• Researchers tested the effectivity of a variety of cleansers on different viruses
  • Gentle cleansers were actually effective at killing enveloped viruses
  • However, non-enveloped viruses, particularly norovirus, were more resistant

When it comes to hand washing, skin-friendly cleansers may just be as effective as harsh soaps in killing viruses, researchers have found. However, some viruses can be particularly stubborn, calling for a new approach to hand washing.

In the last few years, the world has learned the importance of washing our hands properly with soap and water. Perhaps many have even opted for stronger and harsher soaps to ensure that the pathogens our hands may have come in contact with are killed.

Among health care professionals who have to wash their hands often, the incidence and severity of irritant contact dermatitis (ICD) increased from 20% to a whopping 80% during the pandemic, according to the University of Sheffield. This is the condition that causes an itchy rash and swollen, red skin.

Health care professionals typically use mild cleansers in place of harsher soaps and alcohol-based sanitizers to prevent contact dermatitis. However, evidence has been limited as to whether these gentle cleansers are as effective as their harsher counterparts, researchers wrote in their study, which was published this month in Frontiers Virology.

For their work, the researchers tested multiple hand wash products against enveloped viruses like human coronavirus and influenza, as well as non-enveloped viruses like norovirus and adenovirus.

Enveloped viruses have a bilayer membrane on the outer part of the virus, while non-enveloped viruses don't. Moreover, non-enveloped (naked) viruses are said to be more virulent than enveloped viruses.

Indeed, the researchers found that the gentle cleansers were actually effective in killing enveloped viruses.

"For the first time, our study has shown substituting harsh soaps with milder wash products such as gentle cleansers is effective in fighting against enveloped viruses, including human coronavirus, which is very encouraging — especially for those in jobs in which irritant contact dermatitis is an occupational hazard," the study's lead author, Munitta Muthana of the University of Sheffield, said in the news release.

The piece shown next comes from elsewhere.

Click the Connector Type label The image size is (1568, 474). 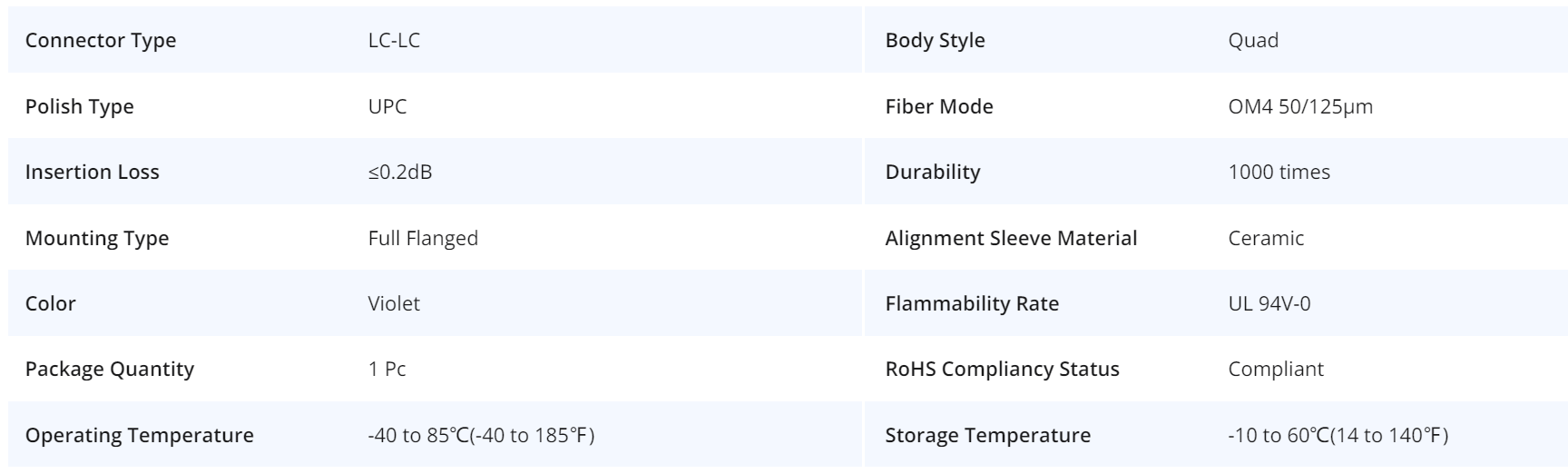click(101, 41)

"We also found that using additional agents such as moisturizers to help protect the skin didn't prevent the products' antiviral activity, which means we don't have to use very harsh products on our skin in order to kill viruses," Muthana added.

Simply put, the more skin-friendly cleansers worked just as well as their harsh counterparts. This spells good news for health care professionals who may have been struggling with contact dermatitis.

However, non-enveloped viruses like norovirus were more stubborn than enveloped viruses, as per the study. The said viruses were resistant to "all types" of products that were tested, even the soaps typically used at hospitals, the researchers noted. Among them, norovirus was the most resistant.

This may be because they lack the phospholipid layer that can be "easily destabilized" by detergents, the researchers said. Even when the 20-second hand-washing rule was increased to a minute, norovirus still wasn't "disrupted," according to the study's first author, Natalie Winder of the University of Sheffield.

"The lack of a phospholipid membrane around the virus provides greater structural stability, thus enabling non-enveloped viruses to remain infectious outside of a host (or in more "hostile" environments) making it incredibly hard to neutralize them in a micro-community, such as a hospital," the researchers wrote.

This, they explained, may be why norovirus outbreaks at hospitals are so hard to control.

In the end, it was only bleach that ended up having an impact on norovirus. But for obvious reasons, bleach-based hand wash products or soaps won't do because they will be too harsh for the skin.

Overall, the researchers' findings show the need for "virus-dependent hand hygiene procedures" since some viruses appear to be susceptible to gentle cleansers, while others are more stubborn altogether.

So, there may be merit in considering a switch to milder products to reduce the burden of ICD. However, there appears to be a need to develop hand wash products that can eliminate non-enveloped viruses.